- **Exercise objective**
Print the listing again exactly, leaving nothing out.
■ ■ ■ ■ ■
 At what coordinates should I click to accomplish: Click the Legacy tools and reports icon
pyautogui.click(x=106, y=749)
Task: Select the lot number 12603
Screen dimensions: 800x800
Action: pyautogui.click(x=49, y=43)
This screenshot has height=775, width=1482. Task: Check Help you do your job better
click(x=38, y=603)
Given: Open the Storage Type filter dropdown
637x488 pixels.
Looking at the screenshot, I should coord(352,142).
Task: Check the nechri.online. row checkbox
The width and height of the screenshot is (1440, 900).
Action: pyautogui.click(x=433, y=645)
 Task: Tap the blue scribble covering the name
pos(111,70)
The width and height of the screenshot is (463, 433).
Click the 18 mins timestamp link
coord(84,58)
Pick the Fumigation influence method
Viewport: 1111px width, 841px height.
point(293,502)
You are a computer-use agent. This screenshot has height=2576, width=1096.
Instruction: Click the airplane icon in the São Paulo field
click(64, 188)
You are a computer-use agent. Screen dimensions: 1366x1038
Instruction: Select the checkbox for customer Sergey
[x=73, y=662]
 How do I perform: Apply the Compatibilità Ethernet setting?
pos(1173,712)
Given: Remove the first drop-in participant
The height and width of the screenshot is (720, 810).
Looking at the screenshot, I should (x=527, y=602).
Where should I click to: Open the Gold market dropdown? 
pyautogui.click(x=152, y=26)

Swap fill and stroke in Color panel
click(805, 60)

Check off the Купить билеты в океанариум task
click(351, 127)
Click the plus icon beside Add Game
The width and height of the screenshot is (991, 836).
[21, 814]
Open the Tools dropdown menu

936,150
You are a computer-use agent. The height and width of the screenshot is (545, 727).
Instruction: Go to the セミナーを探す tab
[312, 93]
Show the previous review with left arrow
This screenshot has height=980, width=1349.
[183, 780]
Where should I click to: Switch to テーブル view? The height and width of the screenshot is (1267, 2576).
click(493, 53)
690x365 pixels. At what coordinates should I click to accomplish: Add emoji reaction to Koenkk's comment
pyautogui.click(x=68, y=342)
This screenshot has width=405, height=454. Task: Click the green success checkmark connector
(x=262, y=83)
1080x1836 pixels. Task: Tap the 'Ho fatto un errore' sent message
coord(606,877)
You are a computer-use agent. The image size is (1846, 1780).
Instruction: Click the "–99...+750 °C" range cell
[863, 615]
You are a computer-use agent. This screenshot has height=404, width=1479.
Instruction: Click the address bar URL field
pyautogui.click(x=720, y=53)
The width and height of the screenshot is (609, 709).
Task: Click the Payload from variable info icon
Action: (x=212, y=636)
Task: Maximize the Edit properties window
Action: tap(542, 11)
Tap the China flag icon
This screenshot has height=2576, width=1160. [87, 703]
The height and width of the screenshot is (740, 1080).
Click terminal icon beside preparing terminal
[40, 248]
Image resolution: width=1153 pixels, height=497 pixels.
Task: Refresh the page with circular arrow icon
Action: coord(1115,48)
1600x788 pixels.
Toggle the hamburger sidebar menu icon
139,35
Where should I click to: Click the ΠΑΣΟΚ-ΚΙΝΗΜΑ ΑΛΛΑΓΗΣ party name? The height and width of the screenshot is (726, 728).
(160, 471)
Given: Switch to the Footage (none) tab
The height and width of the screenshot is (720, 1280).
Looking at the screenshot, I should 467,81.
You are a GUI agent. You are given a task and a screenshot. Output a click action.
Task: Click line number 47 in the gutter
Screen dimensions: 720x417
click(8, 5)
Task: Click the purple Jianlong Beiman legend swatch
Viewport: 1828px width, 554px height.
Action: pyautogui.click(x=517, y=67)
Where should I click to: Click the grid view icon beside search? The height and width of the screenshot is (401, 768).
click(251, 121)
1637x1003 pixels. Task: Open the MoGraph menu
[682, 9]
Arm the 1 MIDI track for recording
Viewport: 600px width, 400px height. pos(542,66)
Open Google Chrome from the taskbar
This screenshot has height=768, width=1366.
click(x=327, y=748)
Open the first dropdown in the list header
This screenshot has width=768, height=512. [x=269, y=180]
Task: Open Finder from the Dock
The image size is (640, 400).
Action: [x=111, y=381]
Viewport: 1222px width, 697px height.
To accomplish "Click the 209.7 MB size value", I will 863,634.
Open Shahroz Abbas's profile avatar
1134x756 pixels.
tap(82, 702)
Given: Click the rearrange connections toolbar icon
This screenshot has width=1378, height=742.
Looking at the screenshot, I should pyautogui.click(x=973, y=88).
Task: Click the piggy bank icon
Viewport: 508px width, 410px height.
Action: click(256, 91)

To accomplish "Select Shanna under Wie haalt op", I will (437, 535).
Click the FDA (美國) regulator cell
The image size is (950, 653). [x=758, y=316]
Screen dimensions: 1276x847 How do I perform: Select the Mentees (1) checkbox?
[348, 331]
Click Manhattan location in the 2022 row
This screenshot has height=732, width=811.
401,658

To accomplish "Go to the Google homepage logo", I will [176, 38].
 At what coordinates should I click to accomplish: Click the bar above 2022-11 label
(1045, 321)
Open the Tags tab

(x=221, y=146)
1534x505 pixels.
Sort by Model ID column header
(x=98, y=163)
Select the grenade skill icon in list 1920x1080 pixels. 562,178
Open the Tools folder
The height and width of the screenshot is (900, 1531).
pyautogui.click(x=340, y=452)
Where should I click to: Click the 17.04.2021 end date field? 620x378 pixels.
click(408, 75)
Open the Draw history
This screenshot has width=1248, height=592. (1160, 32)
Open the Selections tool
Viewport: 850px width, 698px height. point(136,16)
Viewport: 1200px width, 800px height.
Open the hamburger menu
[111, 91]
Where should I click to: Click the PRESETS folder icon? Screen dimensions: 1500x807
■ ■ ■ ■ ■
- **Answer area**
 At what coordinates should I click to accomplish: Click the Legacy tools and reports icon
pyautogui.click(x=106, y=749)
Task: Select the lot number 12603
Screen dimensions: 800x800
Action: pyautogui.click(x=49, y=43)
This screenshot has height=775, width=1482. Task: Check Help you do your job better
click(x=38, y=603)
Given: Open the Storage Type filter dropdown
637x488 pixels.
Looking at the screenshot, I should coord(352,142).
Task: Check the nechri.online. row checkbox
The width and height of the screenshot is (1440, 900).
Action: pyautogui.click(x=433, y=645)
 Task: Tap the blue scribble covering the name
pos(111,70)
The width and height of the screenshot is (463, 433).
Click the 18 mins timestamp link
coord(84,58)
Pick the Fumigation influence method
Viewport: 1111px width, 841px height.
point(293,502)
You are a computer-use agent. This screenshot has height=2576, width=1096.
Instruction: Click the airplane icon in the São Paulo field
click(64, 188)
You are a computer-use agent. Screen dimensions: 1366x1038
Instruction: Select the checkbox for customer Sergey
[x=73, y=662]
 How do I perform: Apply the Compatibilità Ethernet setting?
pos(1173,712)
Given: Remove the first drop-in participant
The height and width of the screenshot is (720, 810).
Looking at the screenshot, I should (x=527, y=602).
Where should I click to: Open the Gold market dropdown? 
pyautogui.click(x=152, y=26)

Swap fill and stroke in Color panel
click(805, 60)

Check off the Купить билеты в океанариум task
click(351, 127)
Click the plus icon beside Add Game
The width and height of the screenshot is (991, 836).
[21, 814]
Open the Tools dropdown menu

936,150
You are a computer-use agent. The height and width of the screenshot is (545, 727).
Instruction: Go to the セミナーを探す tab
[312, 93]
Show the previous review with left arrow
This screenshot has height=980, width=1349.
[183, 780]
Where should I click to: Switch to テーブル view? The height and width of the screenshot is (1267, 2576).
click(493, 53)
690x365 pixels. At what coordinates should I click to accomplish: Add emoji reaction to Koenkk's comment
pyautogui.click(x=68, y=342)
This screenshot has width=405, height=454. Task: Click the green success checkmark connector
(x=262, y=83)
1080x1836 pixels. Task: Tap the 'Ho fatto un errore' sent message
coord(606,877)
You are a computer-use agent. The image size is (1846, 1780).
Instruction: Click the "–99...+750 °C" range cell
[863, 615]
You are a computer-use agent. This screenshot has height=404, width=1479.
Instruction: Click the address bar URL field
pyautogui.click(x=720, y=53)
The width and height of the screenshot is (609, 709).
Task: Click the Payload from variable info icon
Action: (x=212, y=636)
Task: Maximize the Edit properties window
Action: tap(542, 11)
Tap the China flag icon
This screenshot has height=2576, width=1160. [87, 703]
The height and width of the screenshot is (740, 1080).
Click terminal icon beside preparing terminal
[40, 248]
Image resolution: width=1153 pixels, height=497 pixels.
Task: Refresh the page with circular arrow icon
Action: coord(1115,48)
1600x788 pixels.
Toggle the hamburger sidebar menu icon
139,35
Where should I click to: Click the ΠΑΣΟΚ-ΚΙΝΗΜΑ ΑΛΛΑΓΗΣ party name? The height and width of the screenshot is (726, 728).
(160, 471)
Given: Switch to the Footage (none) tab
The height and width of the screenshot is (720, 1280).
Looking at the screenshot, I should 467,81.
You are a GUI agent. You are given a task and a screenshot. Output a click action.
Task: Click line number 47 in the gutter
Screen dimensions: 720x417
click(8, 5)
Task: Click the purple Jianlong Beiman legend swatch
Viewport: 1828px width, 554px height.
Action: pyautogui.click(x=517, y=67)
Where should I click to: Click the grid view icon beside search? The height and width of the screenshot is (401, 768).
click(251, 121)
1637x1003 pixels. Task: Open the MoGraph menu
[682, 9]
Arm the 1 MIDI track for recording
Viewport: 600px width, 400px height. pos(542,66)
Open Google Chrome from the taskbar
This screenshot has height=768, width=1366.
click(x=327, y=748)
Open the first dropdown in the list header
This screenshot has width=768, height=512. [x=269, y=180]
Task: Open Finder from the Dock
The image size is (640, 400).
Action: [x=111, y=381]
Viewport: 1222px width, 697px height.
To accomplish "Click the 209.7 MB size value", I will 863,634.
Open Shahroz Abbas's profile avatar
1134x756 pixels.
tap(82, 702)
Given: Click the rearrange connections toolbar icon
This screenshot has width=1378, height=742.
Looking at the screenshot, I should pyautogui.click(x=973, y=88).
Task: Click the piggy bank icon
Viewport: 508px width, 410px height.
Action: click(256, 91)

To accomplish "Select Shanna under Wie haalt op", I will (437, 535).
Click the FDA (美國) regulator cell
The image size is (950, 653). [x=758, y=316]
Screen dimensions: 1276x847 How do I perform: Select the Mentees (1) checkbox?
[348, 331]
Click Manhattan location in the 2022 row
This screenshot has height=732, width=811.
401,658

To accomplish "Go to the Google homepage logo", I will [176, 38].
 At what coordinates should I click to accomplish: Click the bar above 2022-11 label
(1045, 321)
Open the Tags tab

(x=221, y=146)
1534x505 pixels.
Sort by Model ID column header
(x=98, y=163)
Select the grenade skill icon in list 1920x1080 pixels. 562,178
Open the Tools folder
The height and width of the screenshot is (900, 1531).
pyautogui.click(x=340, y=452)
Where should I click to: Click the 17.04.2021 end date field? 620x378 pixels.
click(408, 75)
Open the Draw history
This screenshot has width=1248, height=592. (1160, 32)
Open the Selections tool
Viewport: 850px width, 698px height. point(136,16)
Viewport: 1200px width, 800px height.
Open the hamburger menu
[111, 91]
Where should I click to: Click the PRESETS folder icon? Screen dimensions: 1500x807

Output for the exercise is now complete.